[webkit-dev] A bot-filled future?
Adam Barth
abarth at webkit.org
Thu Nov 12 11:37:19 PST 2009
As the project grows, we need to scale our processes to match. In
large part, that means automating as much work as possible.
Commit-queue has done a good job of solving the "land patches from
non-committers efficiently" problem, effectively removing that as a
pain point. I'd like to ask you to open your hearts and your minds to
the idea of automating more of our processes.
Currently, I see the biggest pain-point in our process as the
always-burgeoning pending-review list. It's difficult to automate the
process of accepting good patches because that requires attention from
experts. Instead, I think we should make it easier to reject bad
patches. As a first step, I've started extending bugzilla-tool to be
a try server in <https://bugs.webkit.org/show_bug.cgi?id=31422>.
Here's how this might work:
1) Contributor posts patch for review.
2) Committer marks patch with the try? flag.
3) The try-queue downloads, applies, builds, and tests the patch.
4) If all systems are go, the try-queue marks the patch as try+.

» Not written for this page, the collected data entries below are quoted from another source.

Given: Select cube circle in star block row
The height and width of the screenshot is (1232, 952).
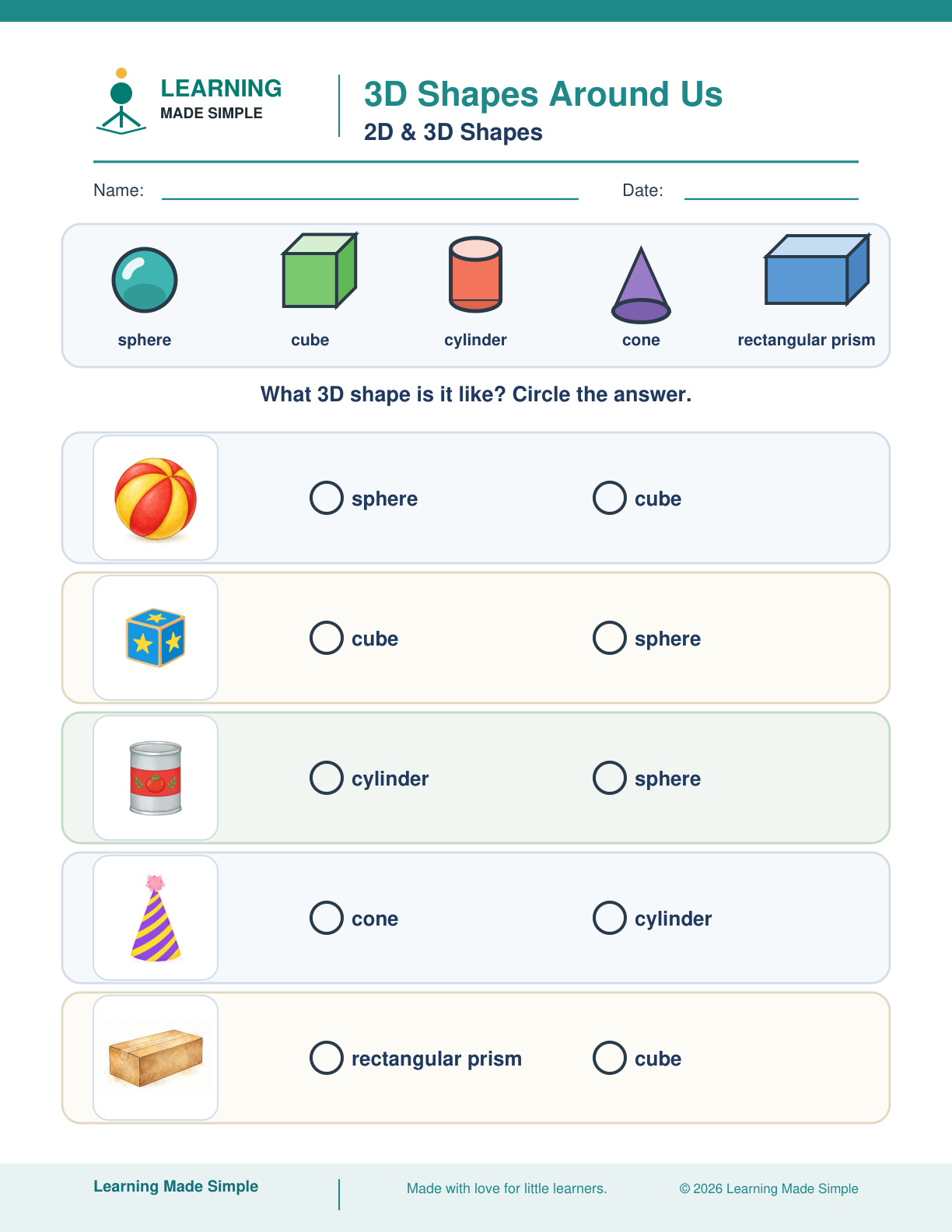Looking at the screenshot, I should point(327,638).
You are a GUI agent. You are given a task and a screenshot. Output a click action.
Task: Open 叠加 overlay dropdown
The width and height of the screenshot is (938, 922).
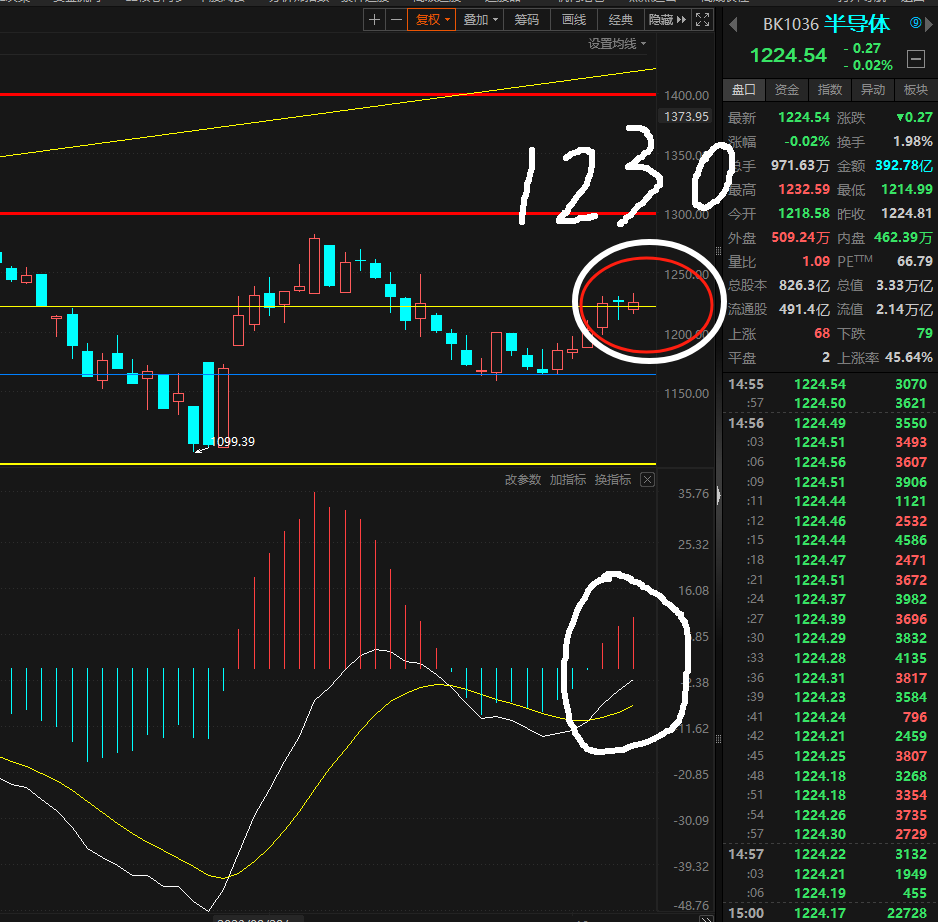pos(480,20)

Otherwise, it marks the patch as try- with an explanation of what went
wrong.
The try-queue will be purely optional and advisory. Hopefully a try-
notation will encourage the contributor to post a new version of the
patch that passes the try-queue.
Further down the road, one can also imagine another bot that automates
step (2) by scanning the pending-review list for untried patches and
marking them as try? when the try-queue has unused bandwidth.